The most obvious reason is that wearing the same outfit every day means less time wasted. Our morning routines can reflect how successful we are in the rest of our day and we often don’t realise how much time is taken up with unnecessary options when it comes to choosing the clothes we wear. By eliminating the need to pick and choose, successful people create more time by having a quicker and more efficient morning routine that transcends into the rest of their day and adds to their success mindset.
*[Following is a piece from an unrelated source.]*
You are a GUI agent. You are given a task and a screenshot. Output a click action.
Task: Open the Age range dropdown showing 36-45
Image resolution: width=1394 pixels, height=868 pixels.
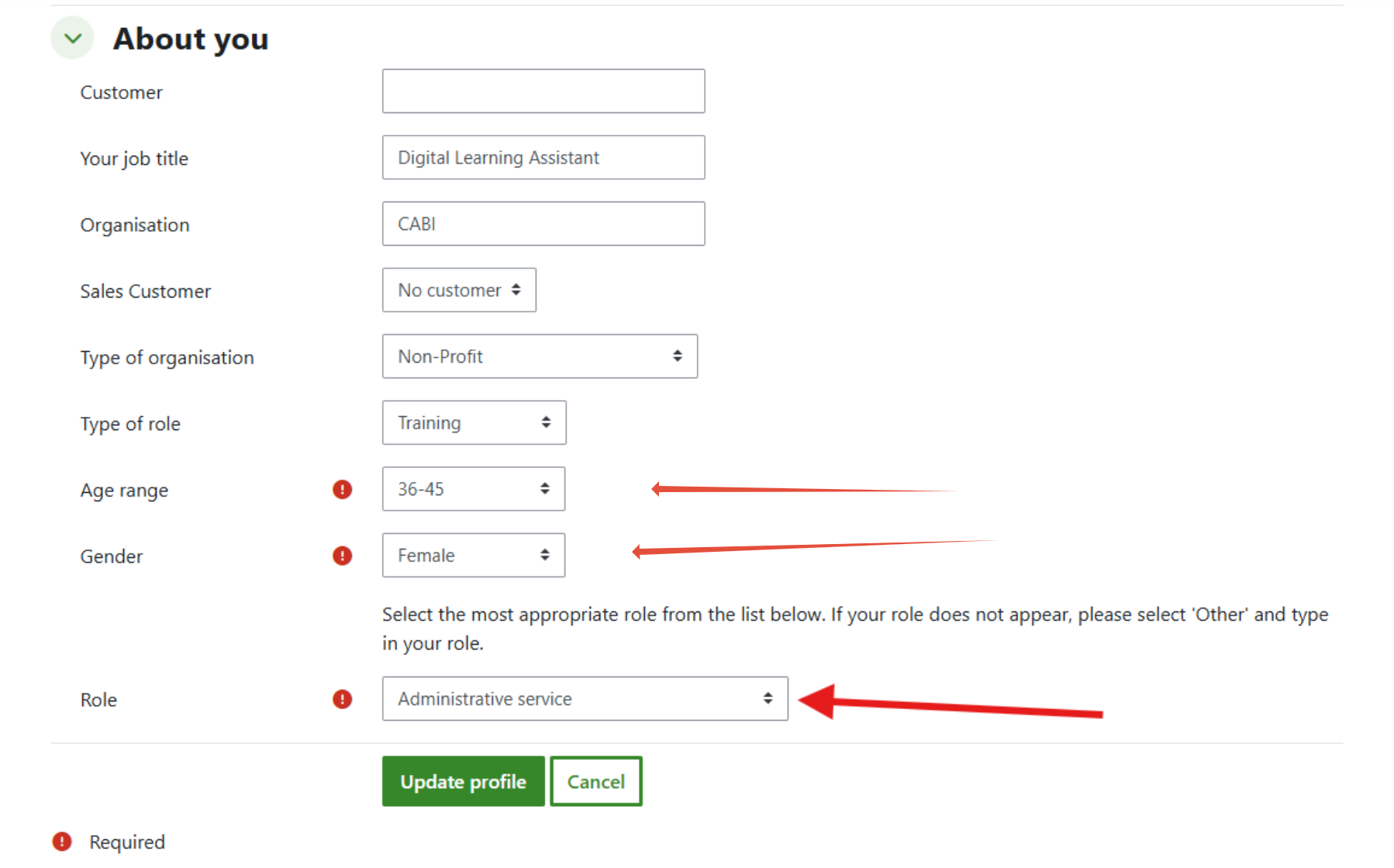click(x=474, y=489)
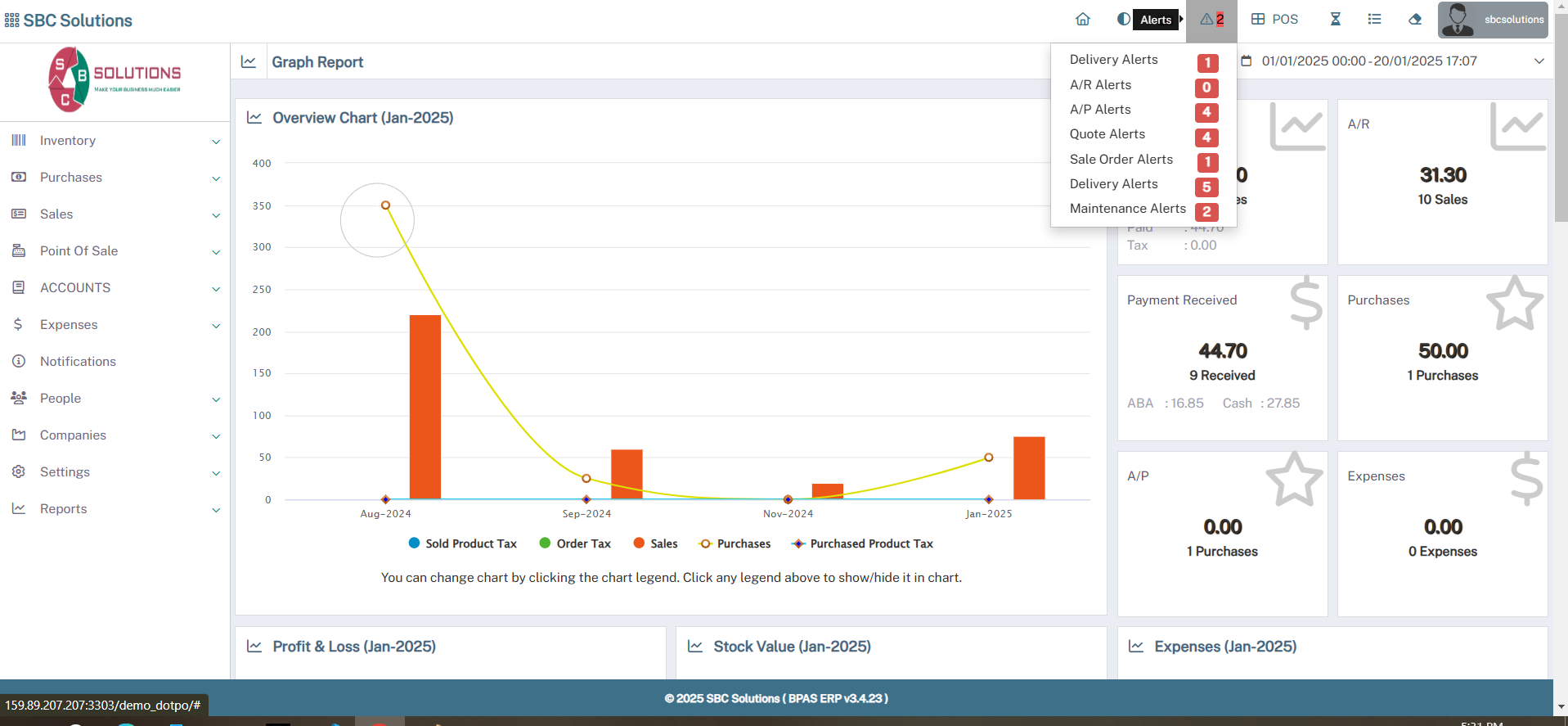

2. Safe In The Knowledge That You Have That One Successful Outfit

When we have what seems like an infinite amount of options of what to wear, not only does it take up time deciding on an outfit but it creates a situation where we have many items of clothing that don’t always mix and match. Having many clothes may give the illusion of having loads of different options but in reality we probably only end up wearing the same round of clothes each time. By having a small amount of high-quality versatile items we may be shrinking our options, but we will always have a go-to, high-quality outfit that will do the job every time.

3. It Creates Less Stress

Even when we’ve made that important decision on what to wear, we can start to question our choice throughout the day. You can start to wonder if you wear the right shoes, if you’re too overdressed or underdressed. When these doubts enter your mind you can start to stress more about the day ahead and may trigger unwanted anxiety. When you have one particular outfit that gives you confidence and suits a wide range of situations, you eliminate that worry and your energy is focused on the successes of the day.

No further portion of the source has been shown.